By Cam Lucadou-Wells
Neighbours say they are betrayed by plans for a 68,000-panel solar farm on a former Green Wedge landfill in Clarke Road Springvale South.
They are backed by Defenders of the South East Green Wedge group that says the site should be recreational parkland as part of a Chain of Parks.
The proposed $38 million solar farm is said to be capable of powering 10,000 average homes, according to proponent Progress Solar.
The fate of its planning permit application has yet to be decided by Greater Dandenong Council.
Spring Road resident Anna was shocked by plans for mass solar panels “20 metres from our front door”.
She said a vast majority of neighbours opposed the project, which could plunge property values by “20 to 30 per cent”.
“For years we thought it was going to be parkland and then a mini-golf course.
“It was something that the whole community was going to use.”
A Progress Solar spokesperson said the application had received an “overwhelmingly positive” community response.
The project allegedly could save 42,000 tonnes of carbon dioxide each year, as well as create 50 jobs during construction and seven ongoing jobs.

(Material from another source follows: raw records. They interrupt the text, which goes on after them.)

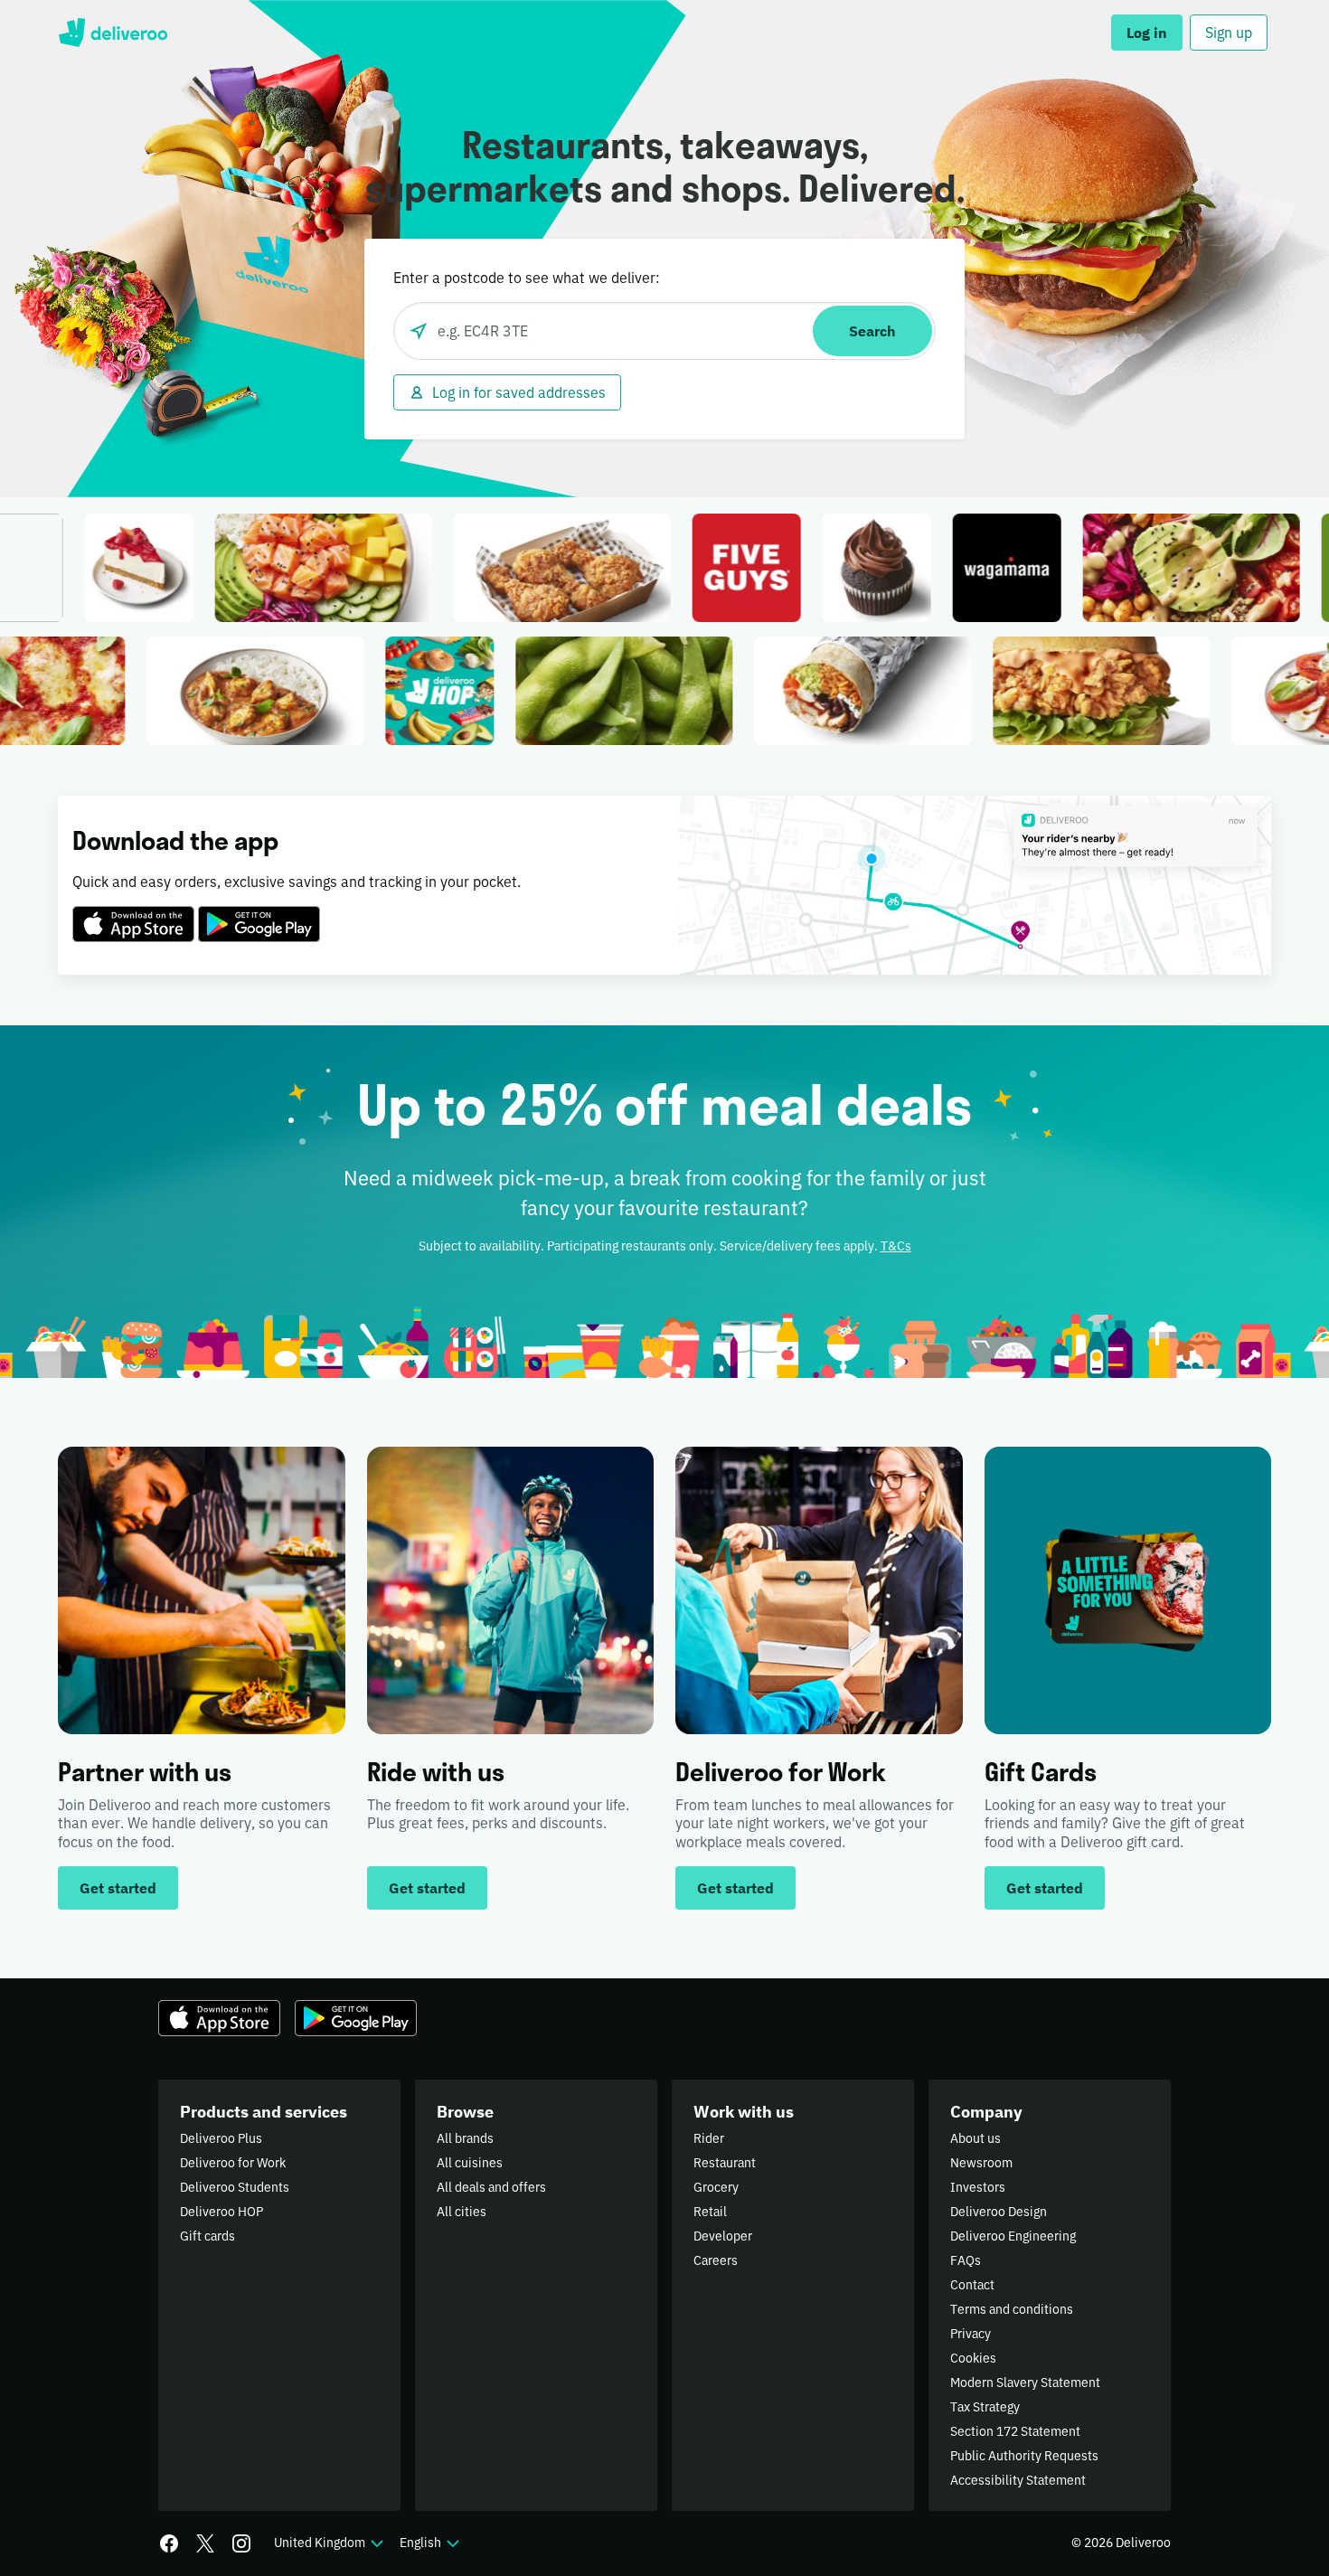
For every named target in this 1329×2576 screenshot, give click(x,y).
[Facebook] (169, 2543)
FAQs (965, 2260)
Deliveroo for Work (233, 2163)
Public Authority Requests (1024, 2456)
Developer (722, 2236)
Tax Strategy (985, 2407)
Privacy (970, 2334)
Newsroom (981, 2163)
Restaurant (724, 2163)
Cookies (973, 2358)
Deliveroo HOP (221, 2211)
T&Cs (896, 1246)
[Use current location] (418, 330)
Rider (708, 2138)
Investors (977, 2187)
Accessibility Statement (1018, 2480)
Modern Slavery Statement (1025, 2382)
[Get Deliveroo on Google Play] (259, 913)
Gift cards (207, 2236)
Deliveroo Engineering (1013, 2236)
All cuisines (470, 2163)
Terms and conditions (1011, 2309)
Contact (972, 2285)
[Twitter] (205, 2543)
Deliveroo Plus (221, 2138)
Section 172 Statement (1015, 2431)
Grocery (716, 2187)
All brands (465, 2138)
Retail (710, 2211)
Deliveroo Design (998, 2211)
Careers (715, 2260)
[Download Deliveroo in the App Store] (133, 913)
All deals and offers (491, 2187)
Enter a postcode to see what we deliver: (526, 278)
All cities (461, 2211)
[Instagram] (241, 2543)
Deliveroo (112, 32)
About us (975, 2138)
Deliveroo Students (234, 2187)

The facility includes a 27 megawatt DC solar plant, and a dedicated sub-station to feed power into the Victorian grid.
A provisional battery storage area, central inverters and access roads will also be built.
A solar farm was nominated as one of the preferred land uses for the site as part of the Greater Dandenong Planning Scheme, the Progress Solar spokesperson said.

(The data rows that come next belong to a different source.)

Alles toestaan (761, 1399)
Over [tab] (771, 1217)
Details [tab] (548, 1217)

Defenders of the South East Green Wedge assistant secretary Barry Ross said a solar farm was “in the mix” but there was a “strong case for a recreational use for the site”.
In the council’s Green Wedge Policy, its preferred uses included a solar farm, open space and recreation – and had to be compatible with nearby public open space and residential uses.

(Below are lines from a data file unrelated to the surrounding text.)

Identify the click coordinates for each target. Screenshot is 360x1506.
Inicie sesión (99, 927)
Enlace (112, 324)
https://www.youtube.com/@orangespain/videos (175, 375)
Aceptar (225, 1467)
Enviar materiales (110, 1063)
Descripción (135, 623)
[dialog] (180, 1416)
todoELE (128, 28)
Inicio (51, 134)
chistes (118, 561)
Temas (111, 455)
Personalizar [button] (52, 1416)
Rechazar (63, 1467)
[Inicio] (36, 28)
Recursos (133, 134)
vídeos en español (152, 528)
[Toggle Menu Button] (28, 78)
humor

The plan ignored the site being part of a series of connected recreational parks, Mr Ross said.
“The proposed solar farm would cover the land which would preclude it from fulfilling its potential as part of the Chain of Parks,” Mr Ross said.
“For many years the public has had to put up with the odours, dust and activity from the times when this site was used for sand extraction, then waste disposal, then capping with metres of soil.
“All this in the expectation that the end result would be clean, green open space.”
The Chain of Parks vision had been enshrined in a Sandbelt Open Space Project plan developed by Melbourne Parks & Waterways in 1994.
The site neighbours two former landfills that have turned to parklands.
Mr Ross said the group supported renewable energy but this was the wrong place for it.
Greater Dandenong councillor Youhorn Chea said residents had raised concerns about glare from the solar panels.
“I won’t support it unless they move it about 500 metres from the boundary.
“I think we as the council need to think of the residents first.”